Mass spectrometric characterization of conformational preludes to β2-microglobulin aggregation

Characterization of protein folding and unfolding is an important issue for basic biological science, for understanding the devastating amyloid diseases, and for the manufacture and use of biological therapeutics. Unlike nuclear magnetic resonance spectroscopy, the use of mass spectrometry to monitor amide hydrogen (1H/2H) exchange kinetics (HX-MS) allows characterization of structural dynamics even when only limited amounts of protein is available. As an adjunct technique, requiring even less material and very well suited for serial monitoring of folding phenomena in a single solution under native conditions capillary electrophoresis may also be very informative. These approaches are here used to examine the small (99 amino acid residues) protein β2-microglobulin (β2m) which is prone to amyloidogenic unfolding especially after cleavage at its lysine-58 residue. The propensity for unfolding of native, non-cleaved β2m and lysine-58 cleaved β2m variants as well as the effect of acetonitrile on the conformational equilibria could be addressed by these approaches. At physiological conditions, intact β2m and the lysine-58 cleaved variants undergo a transient unfolding that exhibit an EX1 type hydrogen exchange behaviour.
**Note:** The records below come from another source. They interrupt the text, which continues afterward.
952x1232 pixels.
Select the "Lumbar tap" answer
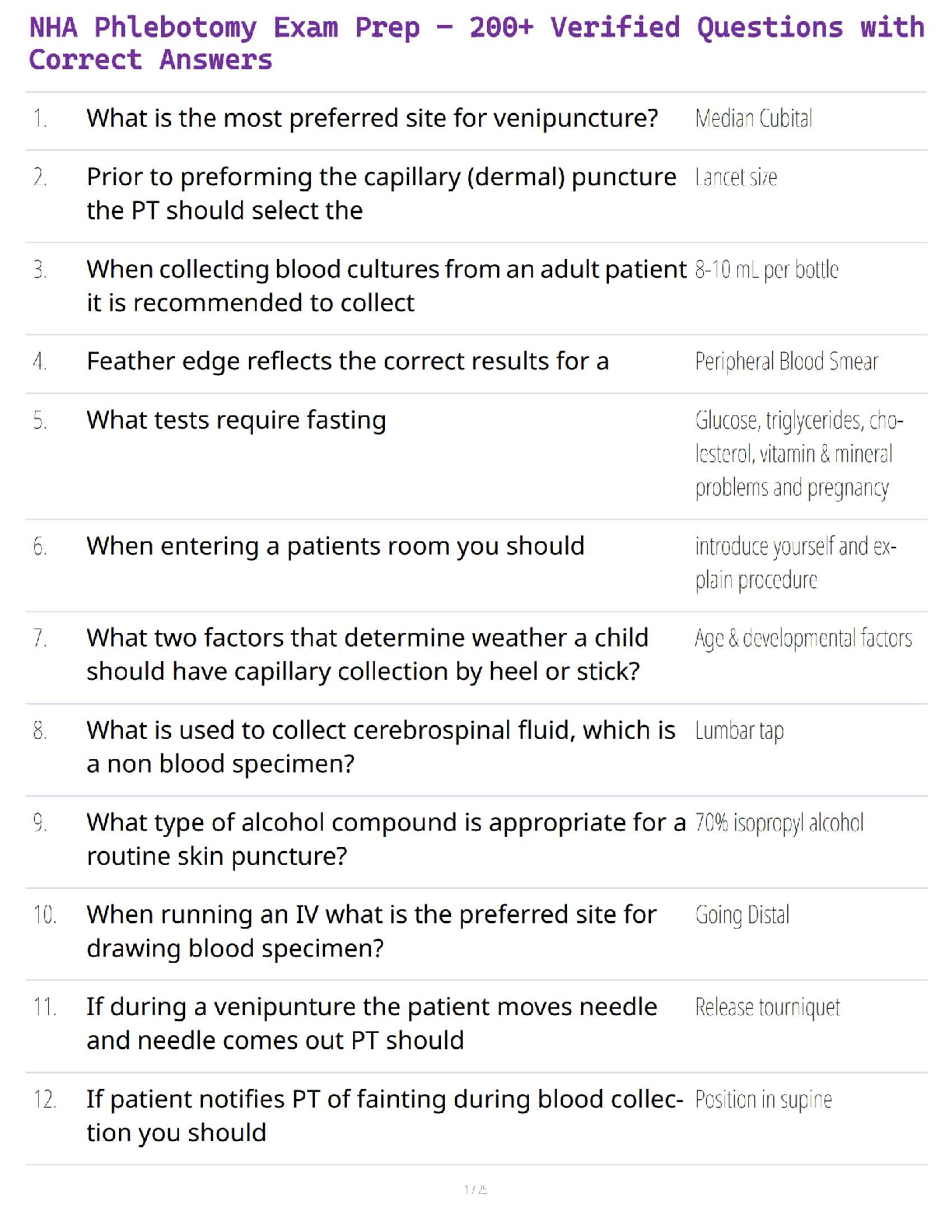pyautogui.click(x=739, y=731)
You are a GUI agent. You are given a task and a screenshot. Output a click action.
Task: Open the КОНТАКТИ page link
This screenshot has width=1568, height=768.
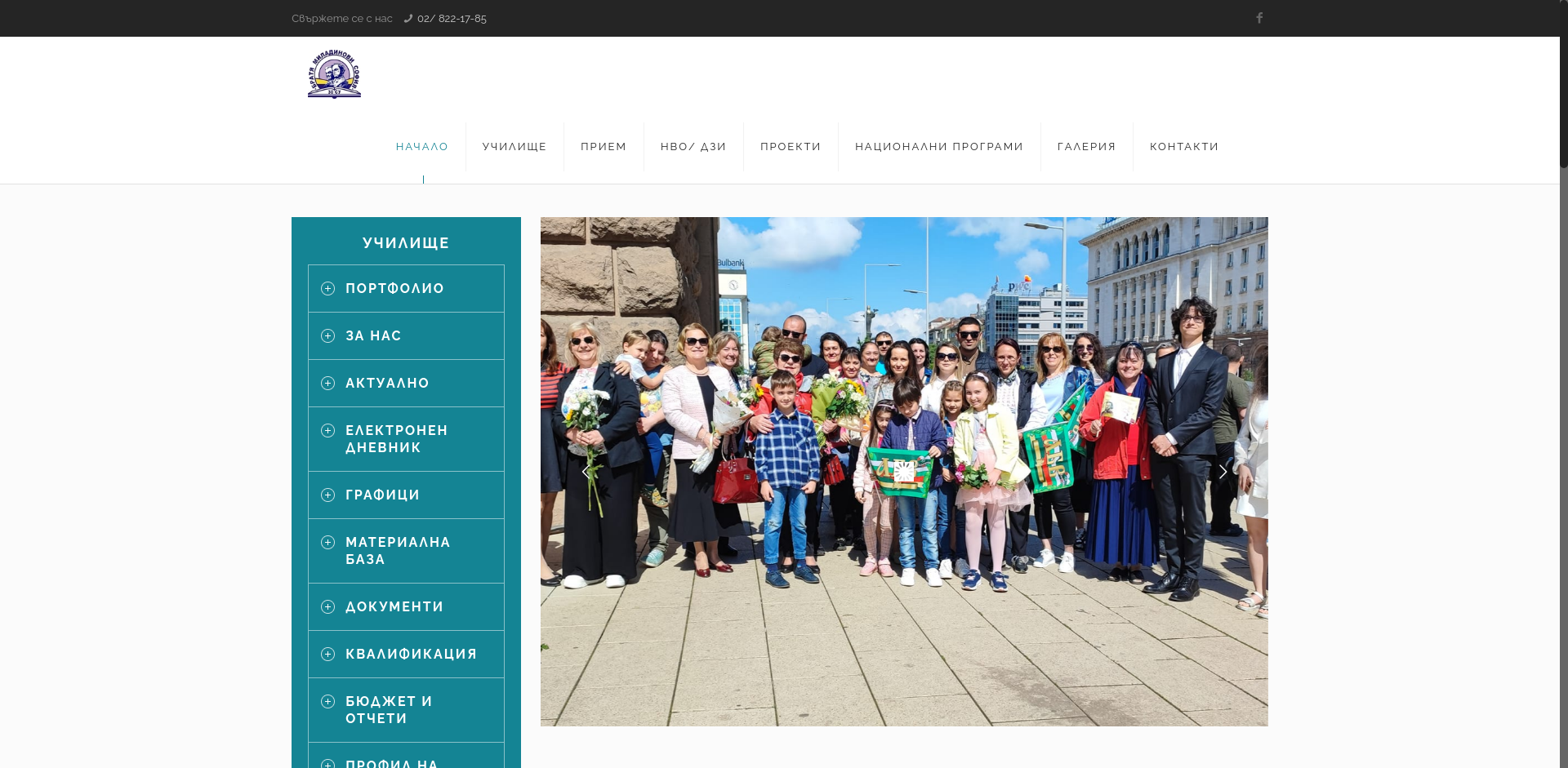[x=1184, y=147]
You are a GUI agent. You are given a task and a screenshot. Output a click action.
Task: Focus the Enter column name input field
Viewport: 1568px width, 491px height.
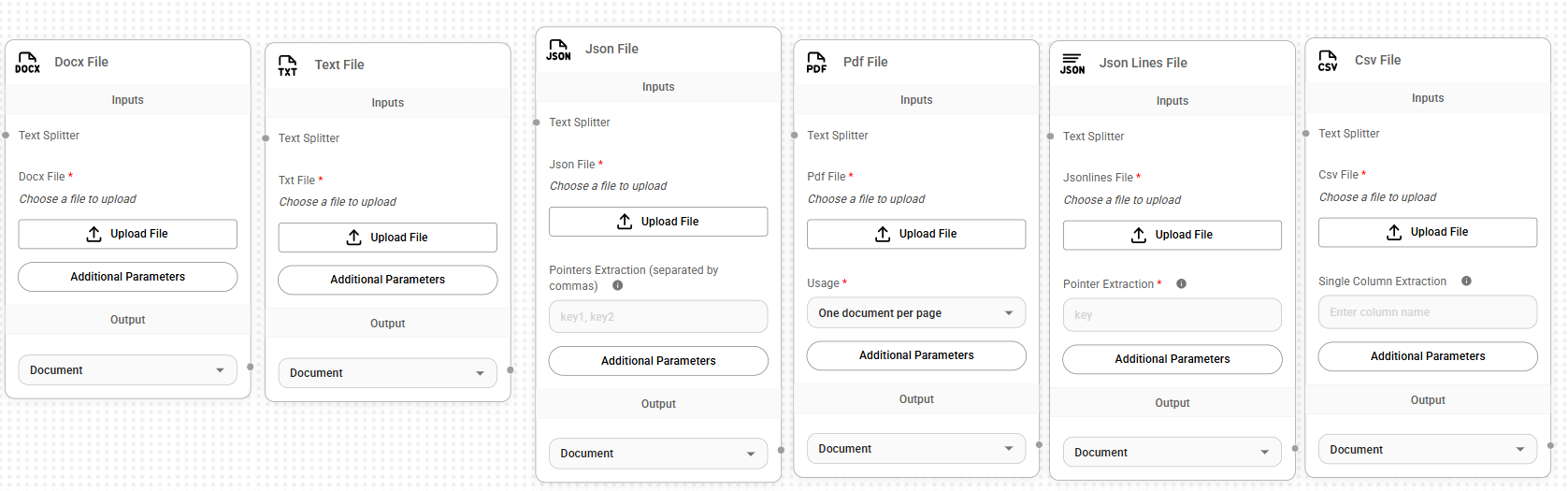(1427, 312)
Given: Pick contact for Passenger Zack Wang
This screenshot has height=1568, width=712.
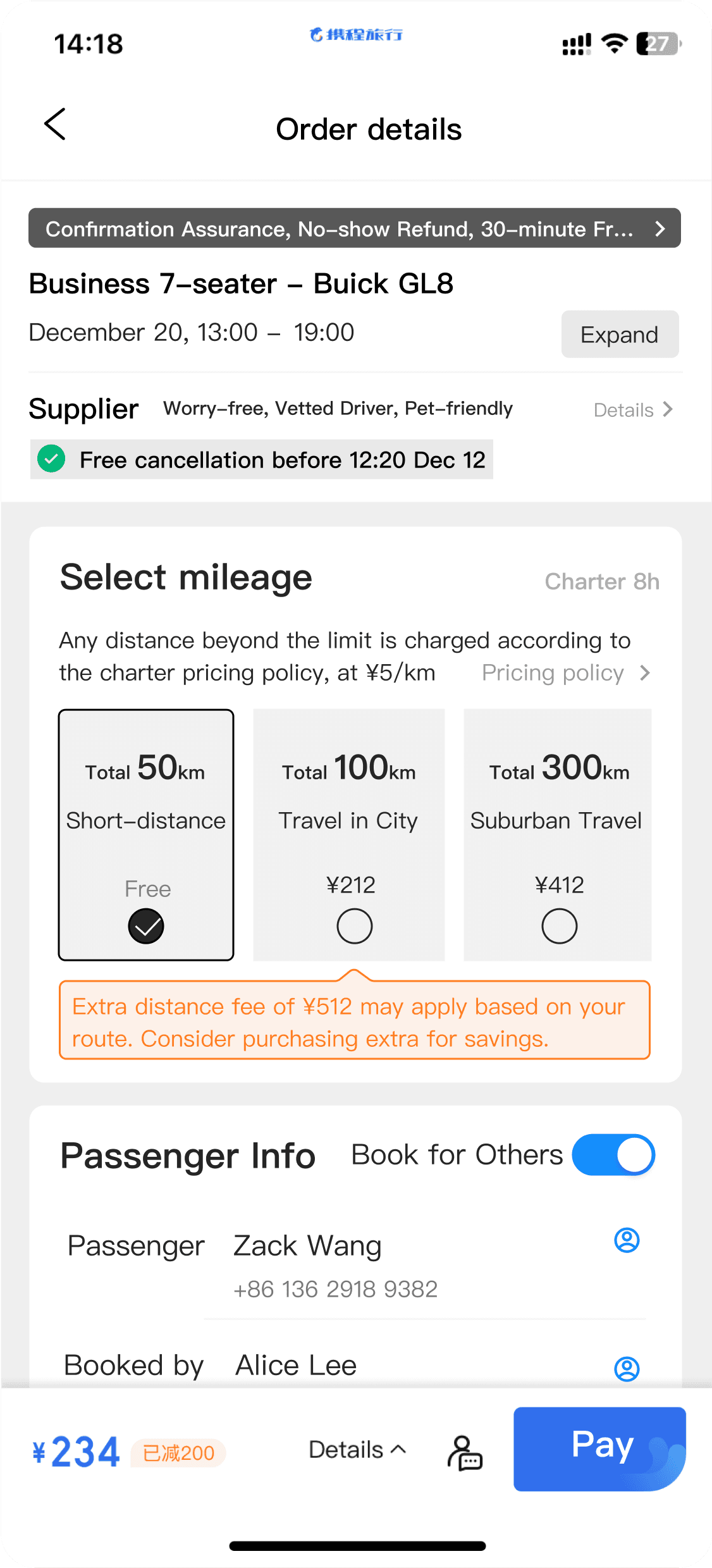Looking at the screenshot, I should tap(627, 1240).
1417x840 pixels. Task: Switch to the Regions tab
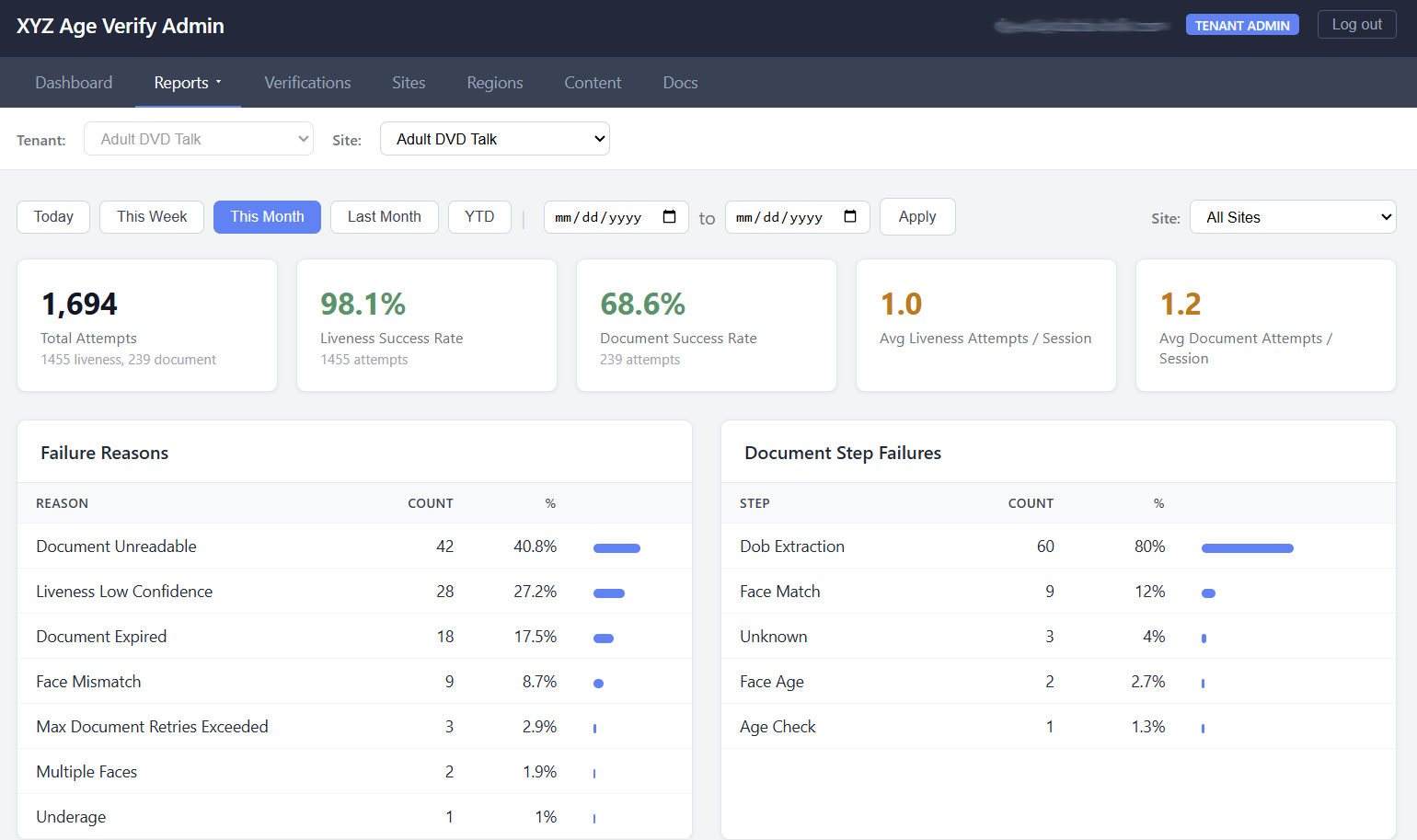click(x=494, y=83)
We have measured the unfolding rate constants for the cleaved variant where Lys-58 is removed (ΔK58-β2m) and the cleaved variant where this residue is preserved (cK58-β2m) at various temperatures. Below 37 °C, the variant devoid of Lys-58 (ΔK58-β2m) has a higher unfolding rate than cK58-β2m and this correlates with the observation that ΔK58-β2m has a higher propensity to aggregate. The results of our studies provide valuable insight into the early conformational perturbations involved in rendering this protein insoluble and amyloidogenic. The approaches used in this study should be useful also for the characterization of other conformationally unstable proteins.